→ TASK TO CARRY OUT
Render every line of the material below as a Markdown table with the columns "Row" and "Line," numbering the rows in order and leaving out blank lines.

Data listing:

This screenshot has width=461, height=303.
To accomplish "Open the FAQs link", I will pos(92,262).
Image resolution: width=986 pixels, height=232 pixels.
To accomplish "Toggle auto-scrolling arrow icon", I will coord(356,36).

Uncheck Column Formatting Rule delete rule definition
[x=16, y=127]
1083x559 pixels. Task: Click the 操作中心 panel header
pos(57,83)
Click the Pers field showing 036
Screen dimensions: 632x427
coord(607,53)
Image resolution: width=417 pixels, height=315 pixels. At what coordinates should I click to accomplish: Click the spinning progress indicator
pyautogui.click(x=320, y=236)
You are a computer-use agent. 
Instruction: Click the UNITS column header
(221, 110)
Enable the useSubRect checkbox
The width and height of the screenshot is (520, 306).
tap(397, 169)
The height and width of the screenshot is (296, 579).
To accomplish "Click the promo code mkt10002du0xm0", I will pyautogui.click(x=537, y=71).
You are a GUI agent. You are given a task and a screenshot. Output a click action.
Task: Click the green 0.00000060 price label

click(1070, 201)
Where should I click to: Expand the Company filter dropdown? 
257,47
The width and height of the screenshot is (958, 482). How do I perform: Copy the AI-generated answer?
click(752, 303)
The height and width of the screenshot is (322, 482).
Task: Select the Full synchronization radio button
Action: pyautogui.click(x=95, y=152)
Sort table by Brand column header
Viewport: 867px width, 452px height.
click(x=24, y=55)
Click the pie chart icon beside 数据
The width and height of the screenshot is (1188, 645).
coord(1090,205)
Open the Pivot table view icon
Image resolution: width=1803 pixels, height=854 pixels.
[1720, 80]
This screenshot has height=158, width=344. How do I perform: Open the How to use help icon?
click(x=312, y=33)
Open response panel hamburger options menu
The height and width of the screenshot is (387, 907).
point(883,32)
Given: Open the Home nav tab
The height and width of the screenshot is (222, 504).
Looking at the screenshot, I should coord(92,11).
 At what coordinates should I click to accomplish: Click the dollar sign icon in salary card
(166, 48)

→ FINAL RESULT
| Row | Line |
|---|---|
| 1 | This screenshot has width=461, height=303. |
| 2 | To accomplish "Open the FAQs link", I will pos(92,262). |
| 3 | Image resolution: width=986 pixels, height=232 pixels. |
| 4 | To accomplish "Toggle auto-scrolling arrow icon", I will coord(356,36). |
| 5 | Uncheck Column Formatting Rule delete rule definition |
| 6 | [x=16, y=127] |
| 7 | 1083x559 pixels. Task: Click the 操作中心 panel header |
| 8 | pos(57,83) |
| 9 | Click the Pers field showing 036 |
| 10 | Screen dimensions: 632x427 |
| 11 | coord(607,53) |
| 12 | Image resolution: width=417 pixels, height=315 pixels. At what coordinates should I click to accomplish: Click the spinning progress indicator |
| 13 | pyautogui.click(x=320, y=236) |
| 14 | You are a computer-use agent.  |
| 15 | Instruction: Click the UNITS column header |
| 16 | (221, 110) |
| 17 | Enable the useSubRect checkbox |
| 18 | The width and height of the screenshot is (520, 306). |
| 19 | tap(397, 169) |
| 20 | The height and width of the screenshot is (296, 579). |
| 21 | To accomplish "Click the promo code mkt10002du0xm0", I will pyautogui.click(x=537, y=71). |
| 22 | You are a GUI agent. You are given a task and a screenshot. Output a click action. |
| 23 | Task: Click the green 0.00000060 price label |
| 24 | click(1070, 201) |
| 25 | Where should I click to: Expand the Company filter dropdown?  |
| 26 | 257,47 |
| 27 | The width and height of the screenshot is (958, 482). How do I perform: Copy the AI-generated answer? |
| 28 | click(752, 303) |
| 29 | The height and width of the screenshot is (322, 482). |
| 30 | Task: Select the Full synchronization radio button |
| 31 | Action: pyautogui.click(x=95, y=152) |
| 32 | Sort table by Brand column header |
| 33 | Viewport: 867px width, 452px height. |
| 34 | click(x=24, y=55) |
| 35 | Click the pie chart icon beside 数据 |
| 36 | The width and height of the screenshot is (1188, 645). |
| 37 | coord(1090,205) |
| 38 | Open the Pivot table view icon |
| 39 | Image resolution: width=1803 pixels, height=854 pixels. |
| 40 | [1720, 80] |
| 41 | This screenshot has height=158, width=344. How do I perform: Open the How to use help icon? |
| 42 | click(x=312, y=33) |
| 43 | Open response panel hamburger options menu |
| 44 | The height and width of the screenshot is (387, 907). |
| 45 | point(883,32) |
| 46 | Given: Open the Home nav tab |
| 47 | The height and width of the screenshot is (222, 504). |
| 48 | Looking at the screenshot, I should coord(92,11). |
| 49 |  At what coordinates should I click to accomplish: Click the dollar sign icon in salary card |
| 50 | (166, 48) |